Healaugh consists of one long street, with low thatched cottages, and formerly had rows of tall trees before every door, with a bench beneath. The Church stands at one end, partially covered with ivy, and, from resting on a green bank, embowered in lime-trees, is a pleasing object on entering the village.

Even now this sequestered little spot looks the paradise of humble life; for, in Yorkshire, the eye is not pained in beholding that squalid poverty too often seen in remote parts of England.

The rustic bench still remains on which the faithful Darby and Joan were used to sit: he smoking his pipe and quaffing his ale; she, in all the garrulity of age, relating tales of days long passed away with recollected enjoyment, surrounded by their children's children, (at this time the cottage is inhabited by one of their descendants,) or listening to their hopes and fears respecting their future prospects in life, until they almost forgot they were quietly passing into that state where hope and fear have no longer existence.

On Sunday morning the old couple were constantly seen tottering together to church, supported by some of their children or grandchildren; thus proving themselves still linked together in their duties to their Maker, as well as in their worldly enjoyments. Happy, enviable state! where sympathy doubles every joy, and lessens every grief; where kindred spirits mingle together, be it either in the highest walk of life, or the humblest of its paths. Happiness beamed with perpetual sunshine on the cottage of Darby and Joan, which is justly illustrated in Lord Wharton's ballad called

THE HAPPY OLD COUPLE

Old Darby, with Joan by his side,
I've often regarded with wonder:
He is dropsical, she is sore eyed,
And yet they are never asunder.

Together they totter about,
Or sit in the sun at the door;
And, at night, when old Darby's pipe's out,
His Joan will not smoke one whiff more.

No beauty or wit they possess,
Their several failings to cover;
Then, what are the charms, can you guess,
That make them so fond of each other ?

'Tis the pleasing remembrance of youth—
The endearments which youth did bestow;
The thoughts of past pleasure and truth,
The best of all blessings below.

Those traces for ever will last,
Nor sickness nor age can remove;
For when youth and beauty are past,
And age brings the winter of love,

A frcndship insensibly grows,
By reviews of such raptures as these,
The current of fondness still flows,
Which deepest old age cannot freeze.

The happy old pair are buried in Healaugh churchyard. Thither I bent my steps to look at their grave. I found the sexton busily employed preparing the place appointed for all men; and, as the person who generally has all the village annals by heart, to him I went for the history of the singular personages in question.

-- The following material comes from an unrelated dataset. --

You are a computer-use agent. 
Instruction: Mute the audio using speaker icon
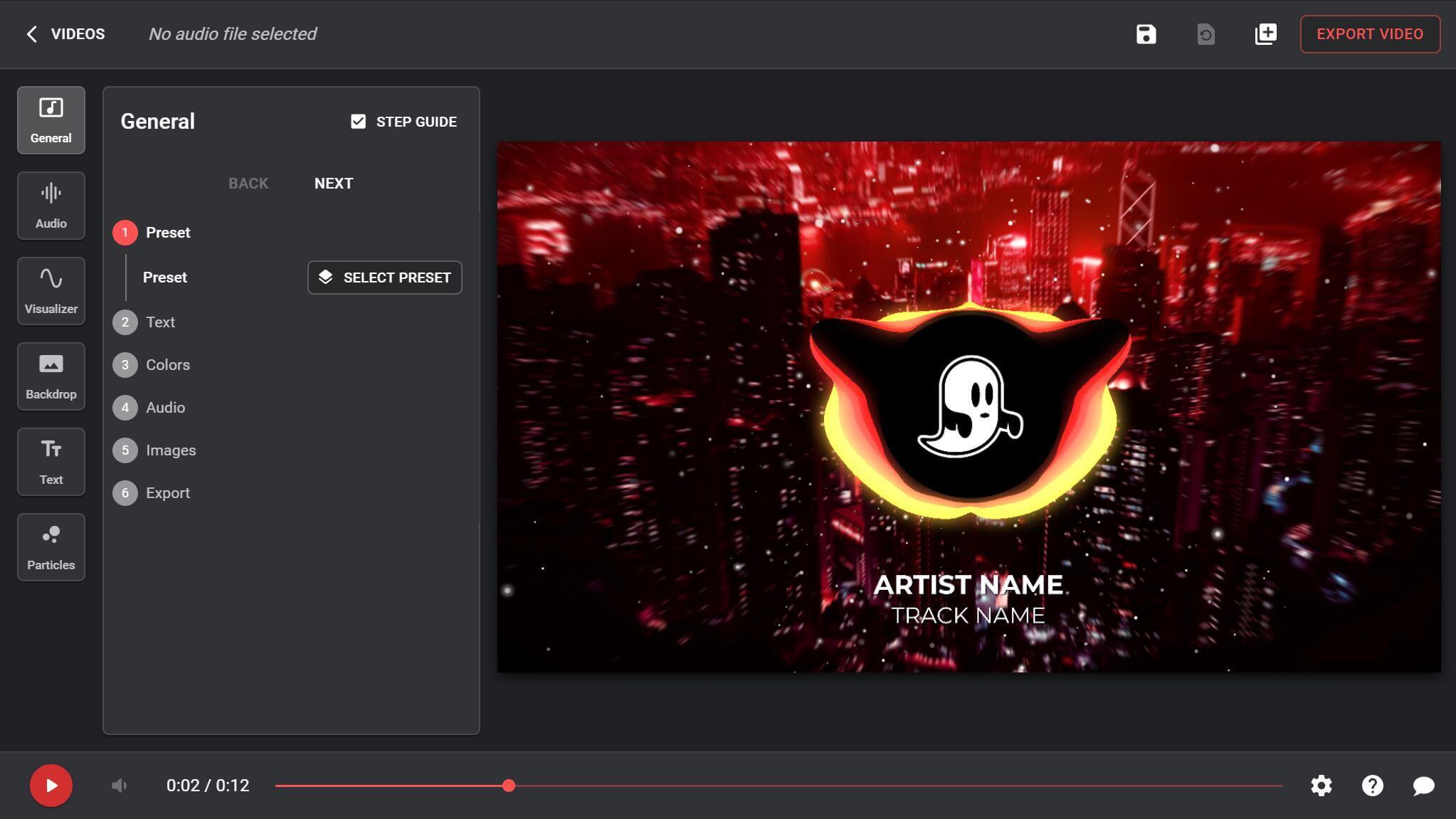118,785
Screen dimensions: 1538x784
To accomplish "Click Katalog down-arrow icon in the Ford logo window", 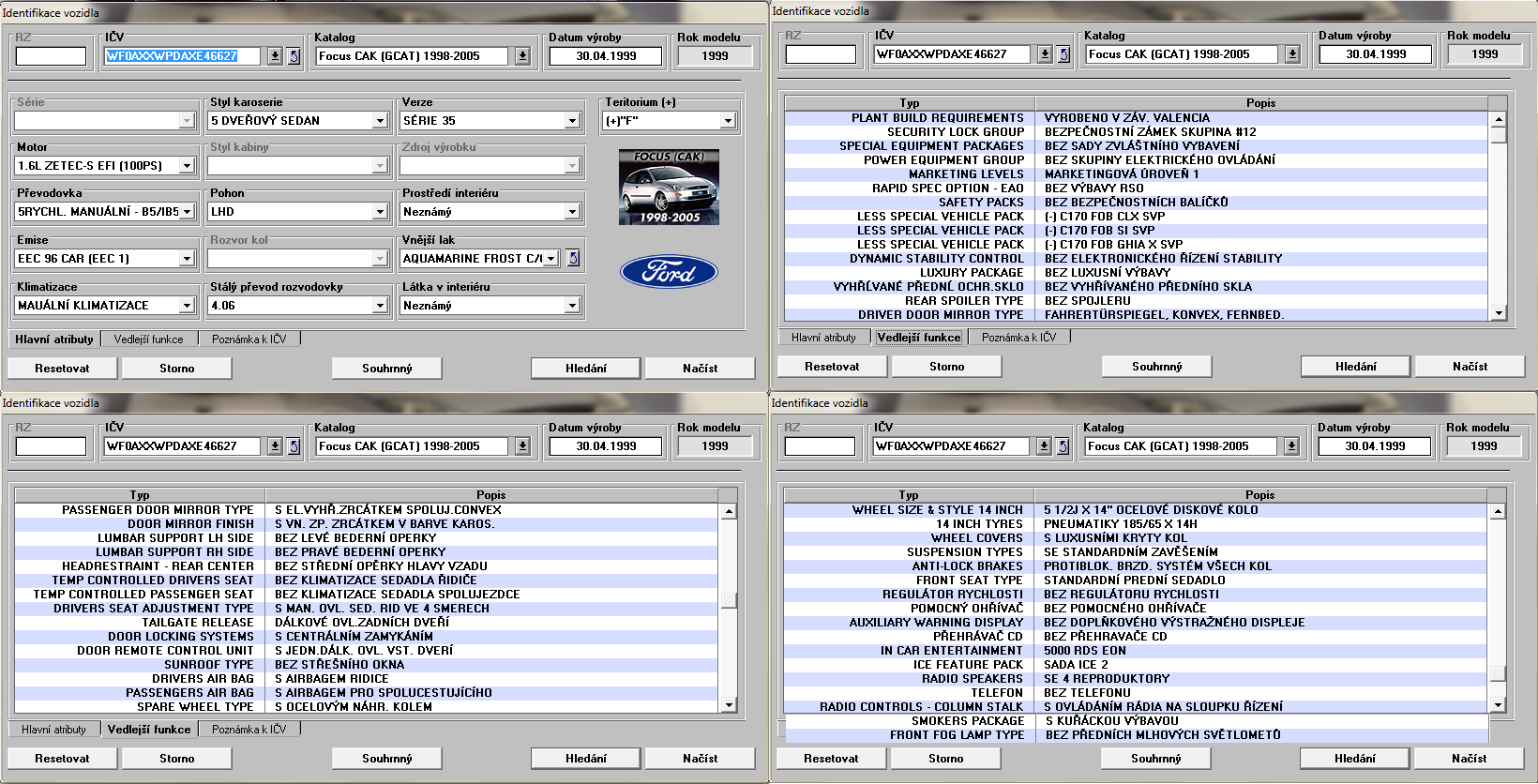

The sexton appeared to have numbered more than three score years and ten. He was a remarkably hale and good-looking old man; though his face was deeply scarred with small-pox, and he had only one eye, I scarcely ever saw so shrewd a countenance. There was in this solitary eye an expression of facetious humor, and at the same time low cunning, which amused me extremely. He actually personified the grave- digger in Hamlet; for not only with the most careless indifference did he perform his part in this scene of mortality, but he was also a humorist, and jested, as with a significant look he related the history of" Darby and Joan," and pointed out the spot where a stone marked their grave to every passer by.

To time immemorial will this faithful old couple be remembered, and quoted as an example of conjugal felicity, by the designation of "a perfect Darby and Joan," —in those instances, alas! too rare, where man and wife pass not only the spring-time of life, but old age, never asunder, having made a contract with each other in youth, to bear with the infirmities of old age together.